**Soal dan Tugas**.
**a)** Tulis ulang bagian berita tentang ICJR yang dimulai dengan "ICJR Juga Kecam" dan berlanjut sampai "beberapa waktu lalu.". Ganti "PN" dengan "Pengadilan Negeri".
**b)** Tentukan apakah setiap pernyataan berikut sesuai dengan berita tentang ICJR. Jawab ya atau tidak, lalu kutip kata-kata dari berita itu yang menjadi dasar jawaban. (i) ICJR menyampaikan kecamannya melalui pernyataan tertulis. (ii) Putusan Pengadilan Negeri Tanjung Balai dijatuhkan pada 21 Juli. (iii) Pernyataan ICJR ditandatangani oleh Direktur Eksekutif ICJR, Anggara.
**c)** Tulislah lanjutan berita tentang ICJR, mulai setelah kalimat terakhir yang ditampilkan.

---------- Sumber

Wapres Jusuf Kalla, Ketua Dewan Masjid Indonesia (foto: dok).
Wapres Jusuf Kalla, Ketua Dewan Masjid Indonesia (foto: dok).

ICJR Juga Kecam Penggunaan Pasal Karet (Lagi) terhadap Minoritas

Institute for Criminal Justice Reform (ICJR) lewat pernyataan tertulis juga mengecam penggunaan pasal 156a KUHP yang menjadi dasar putusan Pengadilan Negeri Tanjung Balai, Sumatera Utara, pada 21 Agustus lalu. “Dalam catatan ICJR, pasal penistaan agama selalu digunakan dalam konteks terdakwa atau terpidana dianggap menista agama mayoritas.” Pasal ini dinilai multi-tafsir karena tidak dirumuskan dengan sangat tepat dan penerapannya bisa beranekaragam.

ICJR menilai dalam putusan di PN Tanjung Balai itu, hakim maupun penuntut umum gagal membuktikan unsur “dengan sengaja di depan umum mengeluarkan perasaan yang pada pokoknya bersifat permusuhan.” Ini dinilai mirip dengan yang terjadi pada kasus Ahok beberapa waktu lalu.

“Rumusan pasal tentang penistaan agama harus benar-benar secara hati-hati dirumuskan, karena begitu erat dengan subjektivitas mayoritas dan tendensi publik. Dengan rumusan yang sekarang dalam KUHP saja, dalam tataran implementasi telah menyerang kelompok minoritas. Lantas RKUHP hadir dalam Pasal 326, 327, 328 (draft 9 Juli 2018) yang mengatur pasal penghinaan agama lebih karet dan sumir dari rumusan dalam KUHP,” demikian pernyataan yang ditandatangani Direktur Eksekutif ICJR Anggara dan diterima VOA Selasa (21/8).

--------------------
---------- Isi Data

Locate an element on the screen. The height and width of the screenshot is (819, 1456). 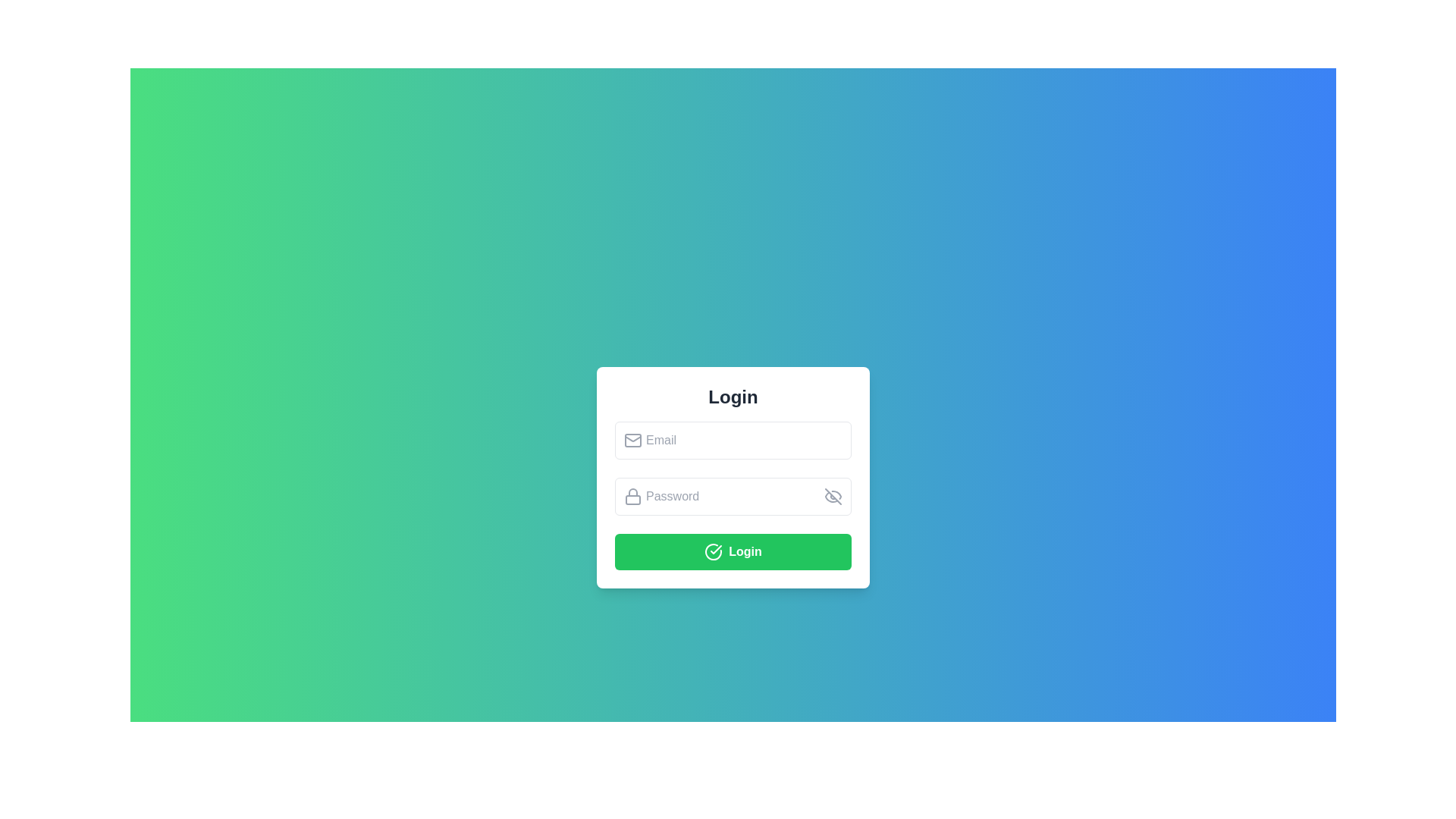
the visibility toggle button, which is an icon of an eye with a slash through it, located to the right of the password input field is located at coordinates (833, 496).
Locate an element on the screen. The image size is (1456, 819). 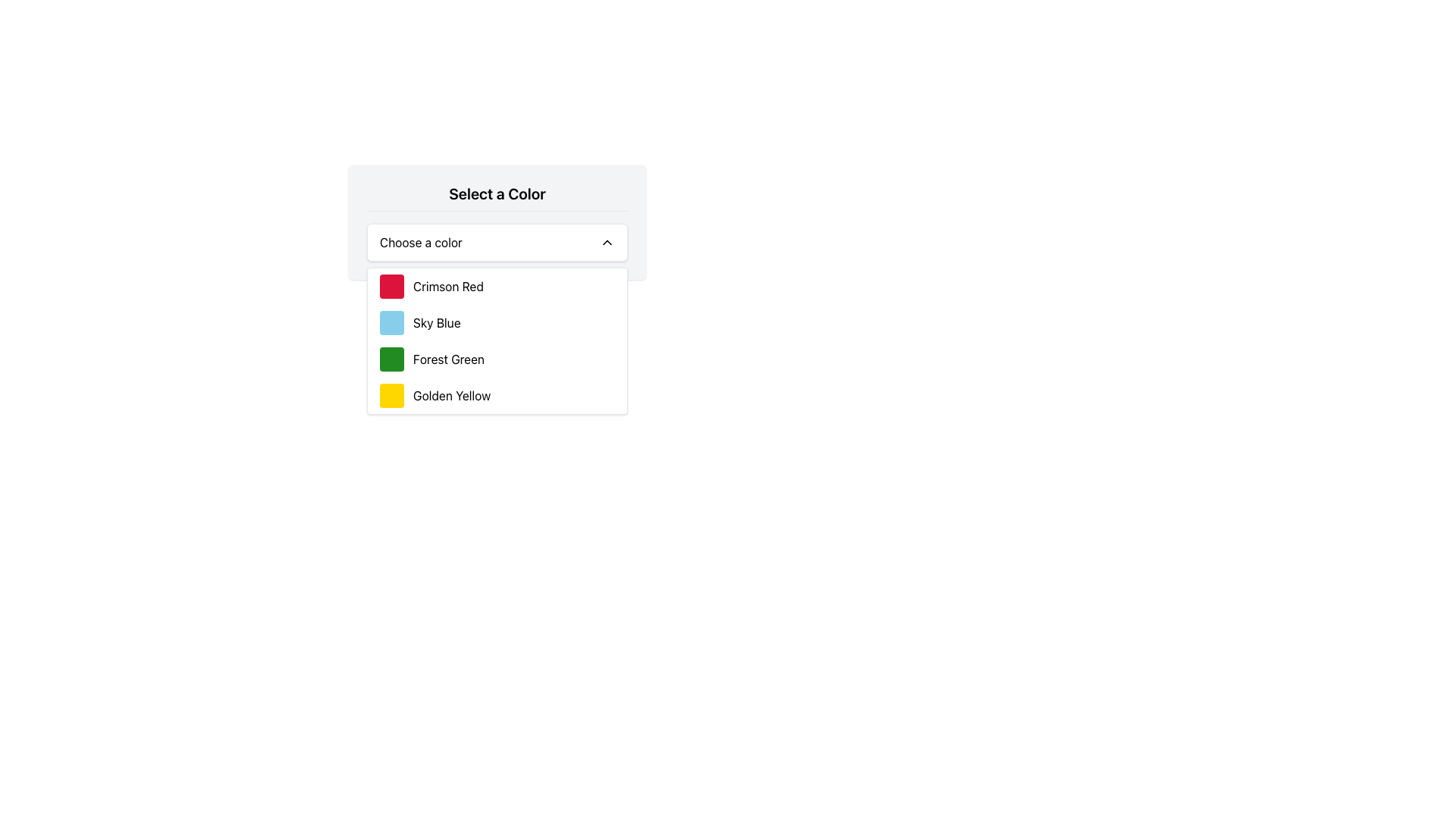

--------------------

**Jawaban Latihan**.
**a)**
ICJR Juga Kecam Penggunaan Pasal Karet (Lagi) terhadap Minoritas

Institute for Criminal Justice Reform (ICJR) lewat pernyataan tertulis juga mengecam penggunaan pasal 156a KUHP yang menjadi dasar putusan Pengadilan Negeri Tanjung Balai, Sumatera Utara, pada 21 Agustus lalu. “Dalam catatan ICJR, pasal penistaan agama selalu digunakan dalam konteks terdakwa atau terpidana dianggap menista agama mayoritas.” Pasal ini dinilai multi-tafsir karena tidak dirumuskan dengan sangat tepat dan penerapannya bisa beranekaragam.

ICJR menilai dalam putusan di Pengadilan Negeri Tanjung Balai itu, hakim maupun penuntut umum gagal membuktikan unsur “dengan sengaja di depan umum mengeluarkan perasaan yang pada pokoknya bersifat permusuhan.” Ini dinilai mirip dengan yang terjadi pada kasus Ahok beberapa waktu lalu.

**b)** (i) Ya: "lewat pernyataan tertulis juga mengecam". (ii) Tidak: "pada 21 Agustus lalu". (iii) Ya: "ditandatangani Direktur Eksekutif ICJR Anggara".

**c)**
ICJR: Hukum Pidana tentang Penghinaan Sedianya Tak Digunakan untuk Hal yang Subyektif & Abstrak

Lebih jauh ICJR mengingatkan sebagai negara yang telah ikut meratifikasi “International Covenant on Civil and Political Rights” ICCPR – instrumen HAM internasional yang diadopsi oleh Majelis Umum PBB tahun 1966 dan dinyatakan berlaku tahun 1976 – maka Indonesia sedianya melarang tindakan penghasutan, permusuhan dan kekerasan yang menghasilkan diskriminasi atas dasar kebangsaan, ras, atau agama. Ini semua termaktub dalam pasal 20 ayat (2) ICCPR yang sudah diratifikasi Indonesia pada tahun 2005. Kovenan ini juga memuat hak sipil dan politik lain, seperti hak menentukan nasib sendiri, hak atas kesetaraan dan non diskriminasi, hak-hak kelompok minoritas dan larangan propaganda perang atau provokasi terhadap diskriminasi, permusuhan atau kekerasan. Dalam konteks ini, “delik penghinaan bukan merupakan ranah hukum pidana,” tegas ICJR.

Ditambahkan bahwa berdasarkan Laporan Khusus PBB 20 April 2010 tentang promosi dan perlindungan hak berekspresi dan berpendapat, “hukum pidana tentang penghinaan tidak boleh digunakan untuk melindungi suatu hal yang sifatnya subyektif, abstrak, dan merupakan konsep seperti negara, simbol nasional, identitas nasional, kebudayaan, pemikiran agama, ideologi dan doktrin politik.”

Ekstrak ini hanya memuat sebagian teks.